The task →
Keep every word of the listing and reproduce it exactly, but set aside any image found there.

Dataset →
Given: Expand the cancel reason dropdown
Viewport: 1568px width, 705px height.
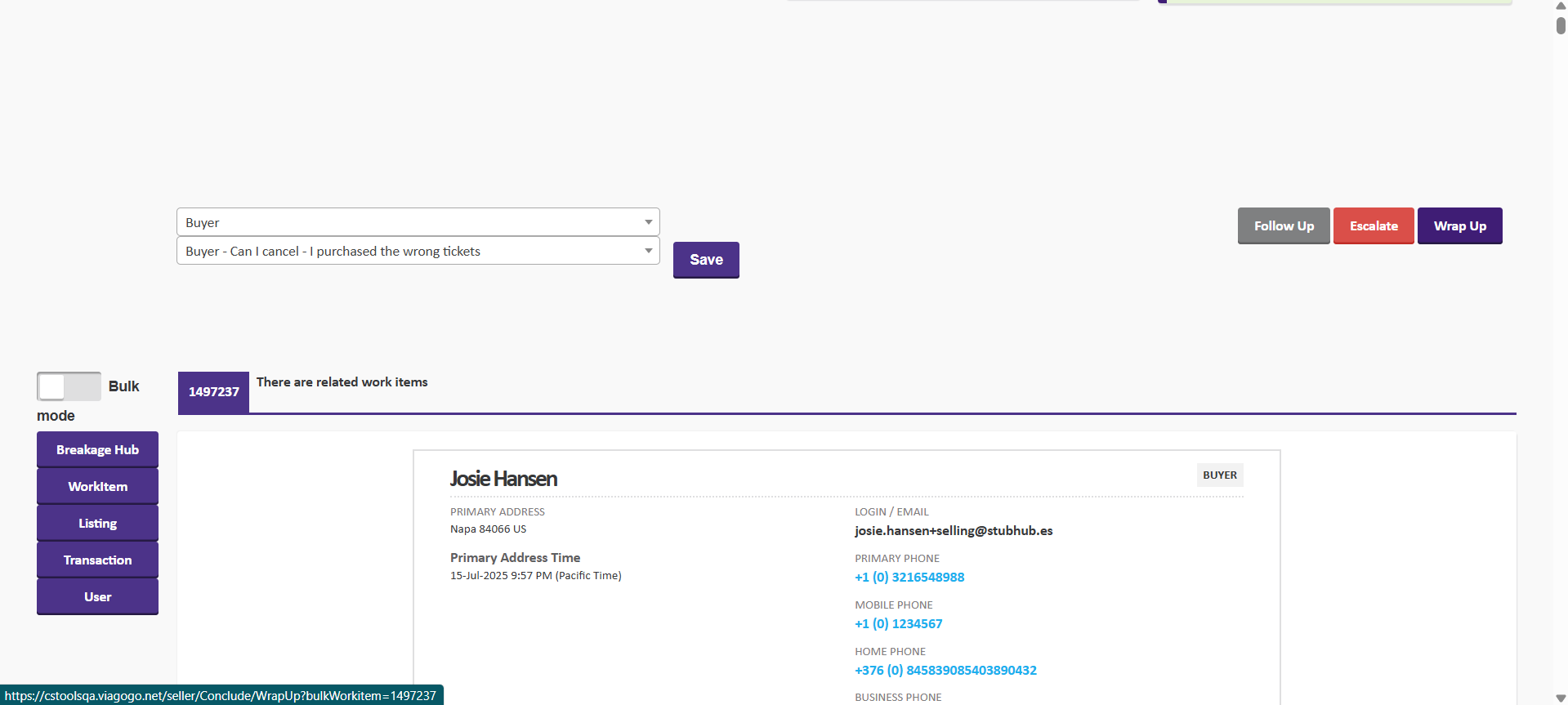Looking at the screenshot, I should 418,251.
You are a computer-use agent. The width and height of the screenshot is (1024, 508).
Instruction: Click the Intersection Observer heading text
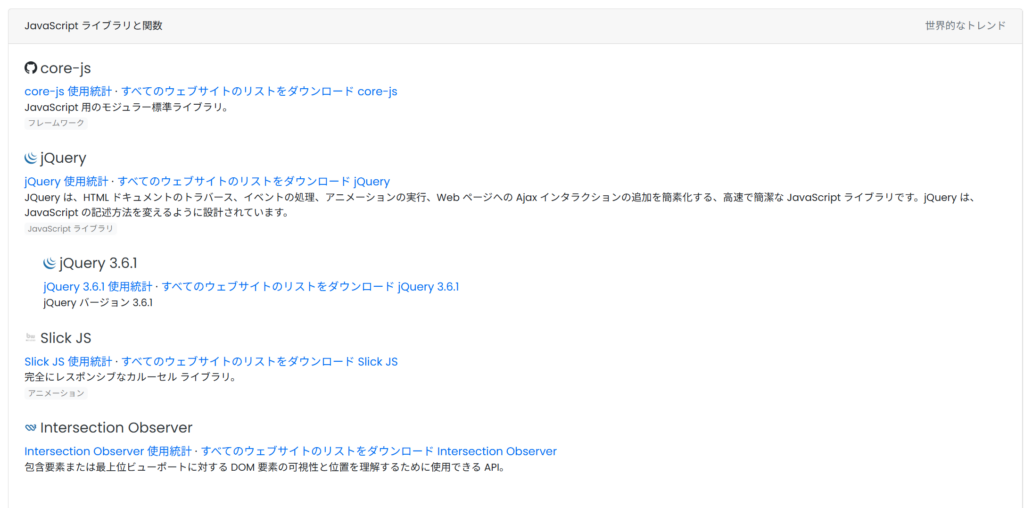[116, 428]
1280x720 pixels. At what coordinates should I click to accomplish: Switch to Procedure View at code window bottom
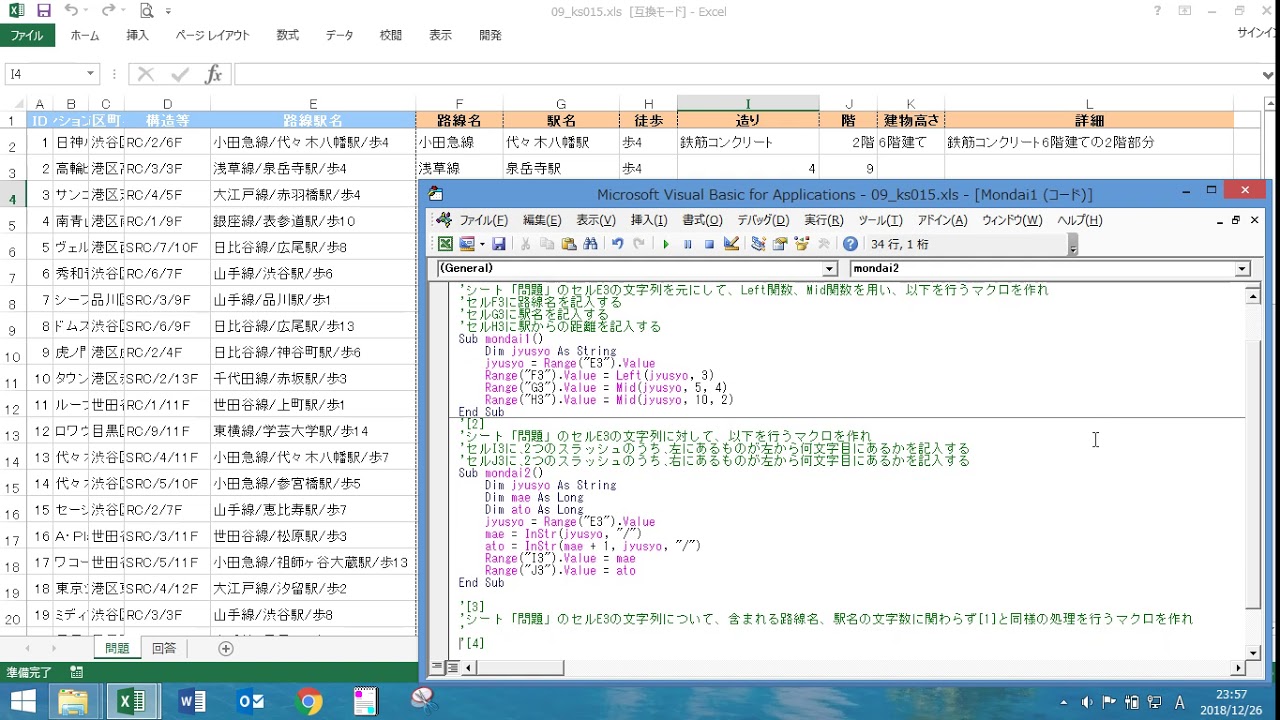437,667
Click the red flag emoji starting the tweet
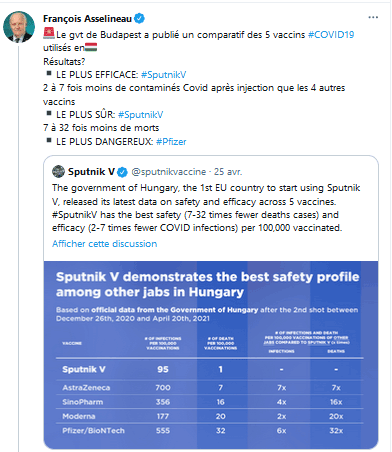The width and height of the screenshot is (392, 452). [49, 33]
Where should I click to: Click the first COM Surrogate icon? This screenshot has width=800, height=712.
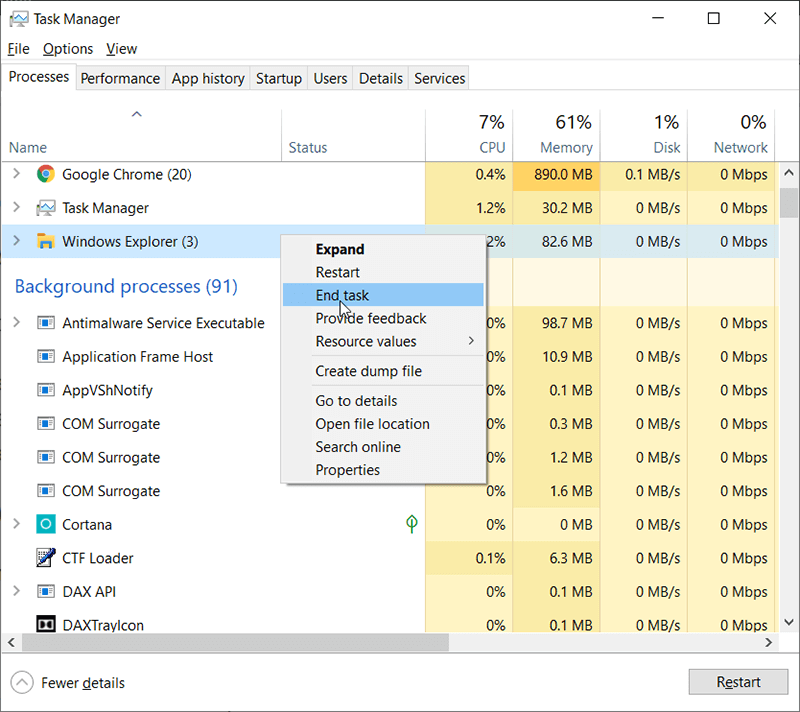[44, 423]
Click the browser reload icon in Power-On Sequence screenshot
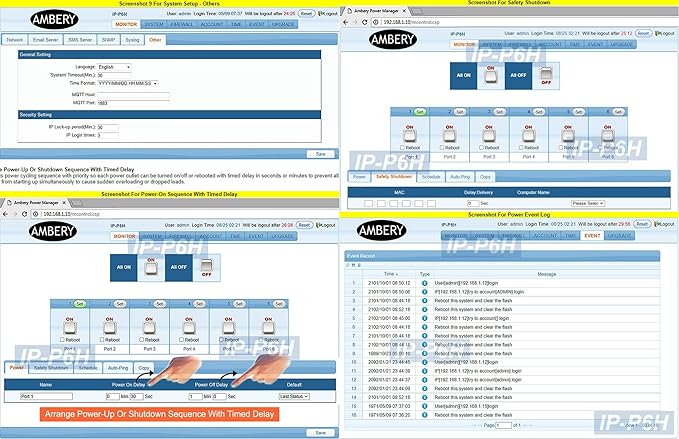Image resolution: width=679 pixels, height=439 pixels. (25, 214)
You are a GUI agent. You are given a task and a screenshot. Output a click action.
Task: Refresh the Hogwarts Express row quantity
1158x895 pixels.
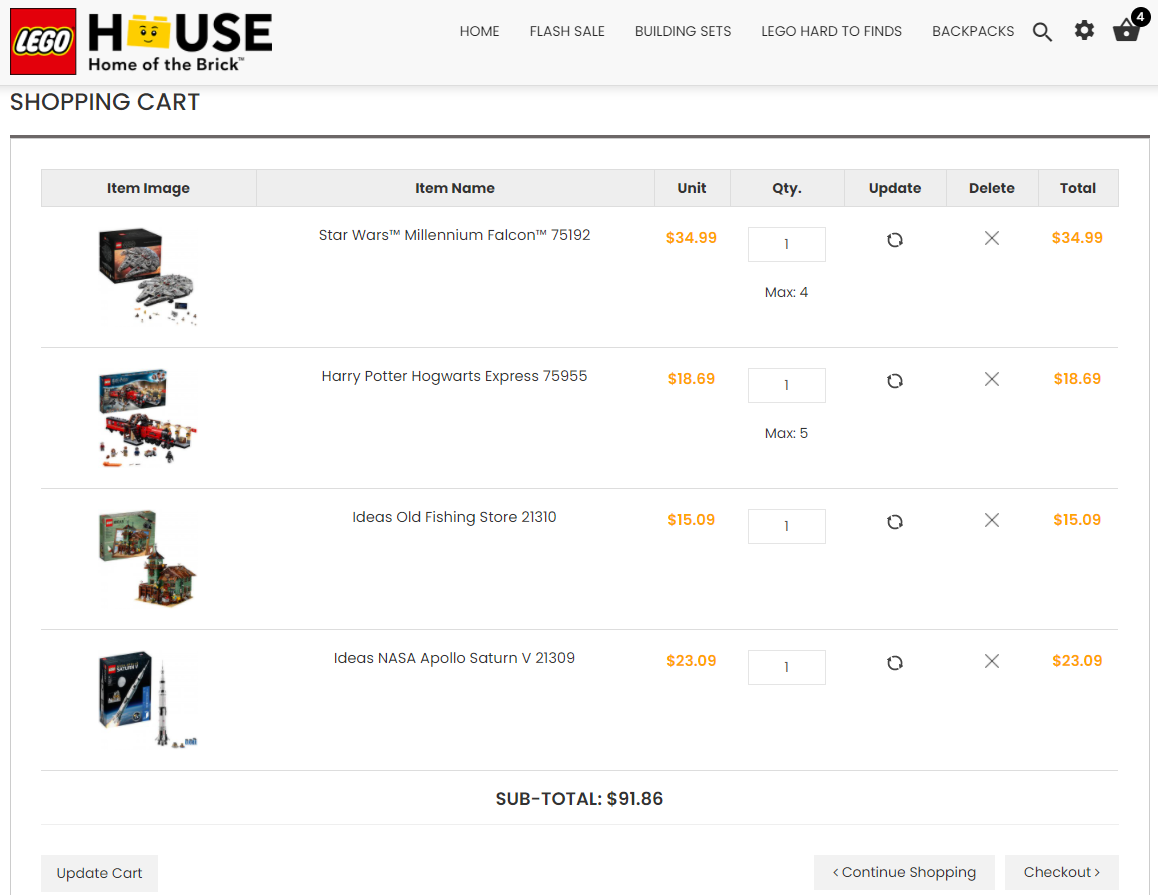coord(895,381)
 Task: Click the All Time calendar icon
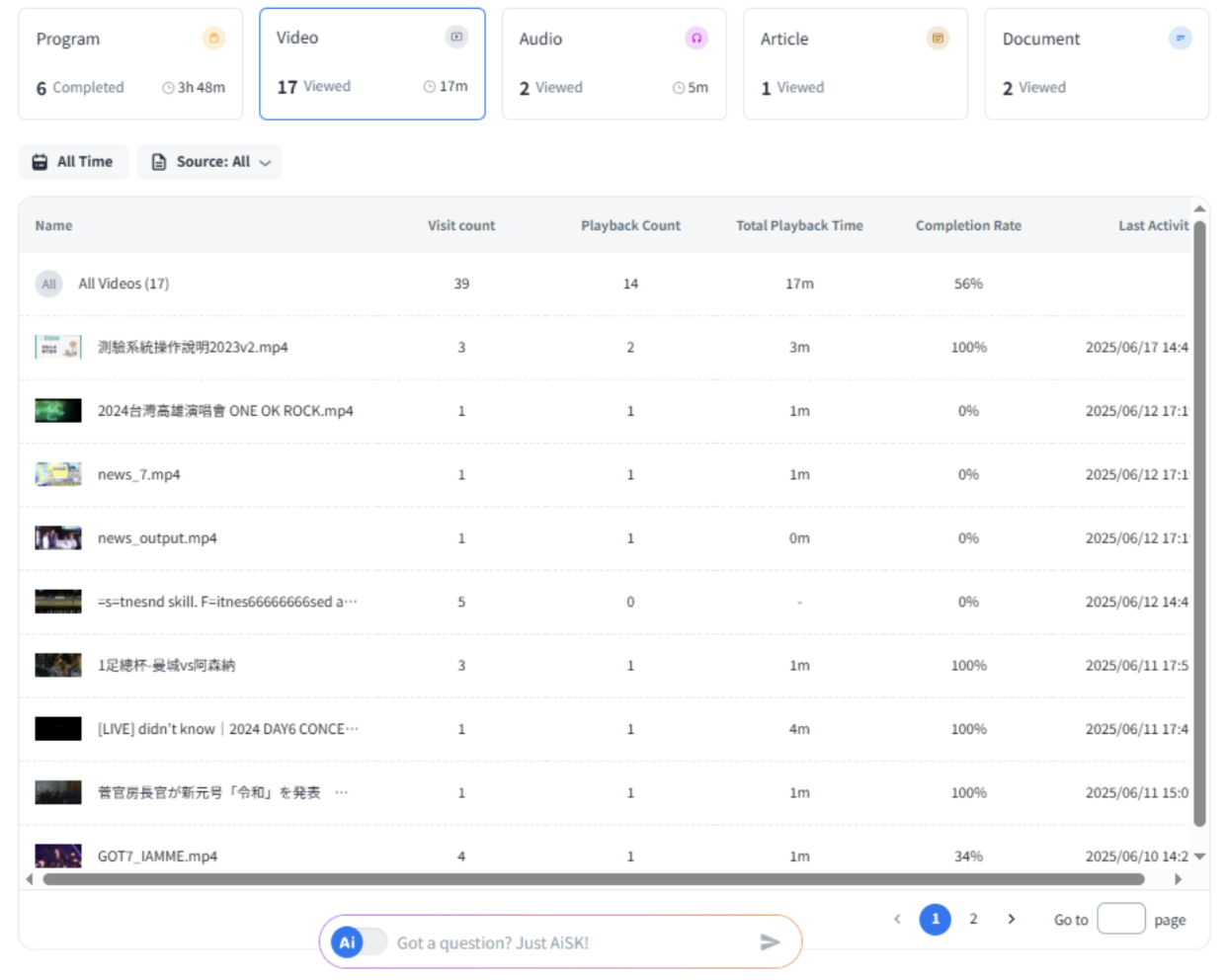[x=40, y=162]
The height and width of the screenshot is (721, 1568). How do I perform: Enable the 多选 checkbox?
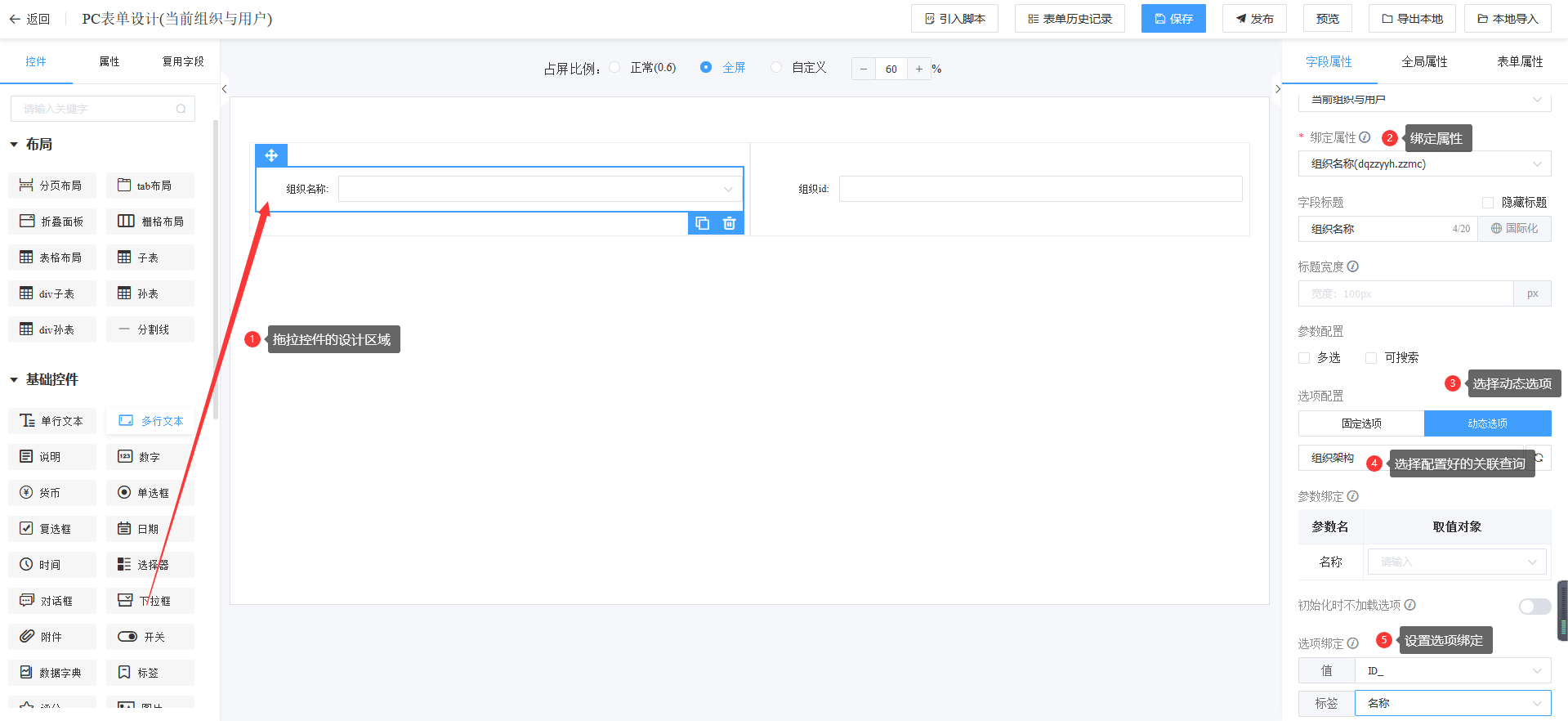[x=1304, y=358]
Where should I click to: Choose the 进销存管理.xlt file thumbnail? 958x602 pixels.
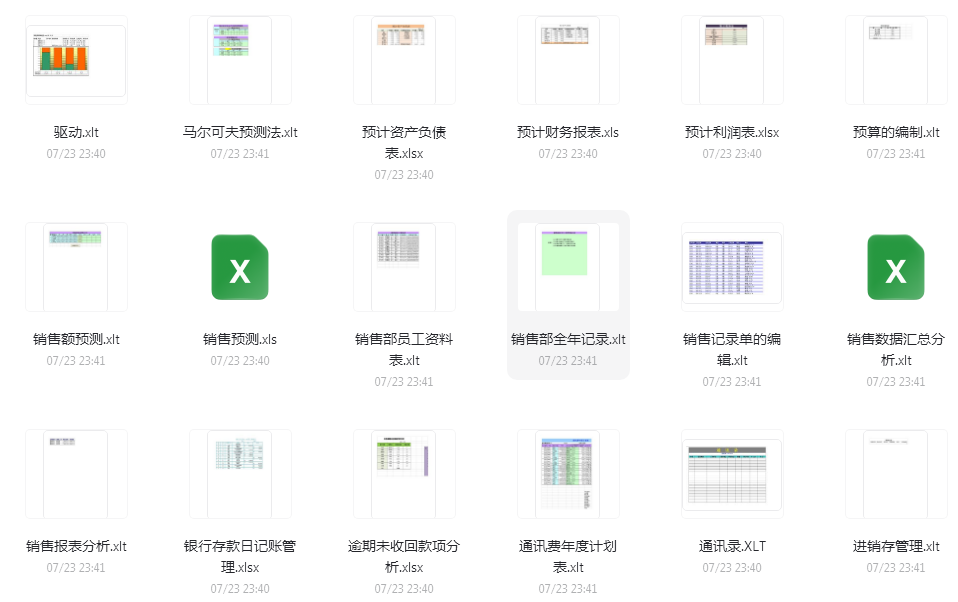[896, 474]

Exercise response →
Given: Expand the cancel reason dropdown
Viewport: 1568px width, 705px height.
Looking at the screenshot, I should 418,251.
You are a computer-use agent. The width and height of the screenshot is (1024, 508).
Instruction: Click the Intersection Observer heading text
[116, 428]
1280x720 pixels. At what coordinates should I click to accomplish: Switch to Procedure View at code window bottom
437,667
Click the red flag emoji starting the tweet
The width and height of the screenshot is (392, 452). [49, 33]
Where should I click to: Click the first COM Surrogate icon? This screenshot has width=800, height=712.
[44, 423]
Click the browser reload icon in Power-On Sequence screenshot
Image resolution: width=679 pixels, height=439 pixels. (25, 214)
You are a GUI agent. You are given a task and a screenshot. Output a click action.
Task: Refresh the Hogwarts Express row quantity
1158x895 pixels.
coord(895,381)
 Task: Click the All Time calendar icon
[x=40, y=162]
The height and width of the screenshot is (721, 1568). How do I perform: Enable the 多选 checkbox?
[x=1304, y=358]
Where should I click to: Choose the 进销存管理.xlt file thumbnail? 958x602 pixels.
[896, 474]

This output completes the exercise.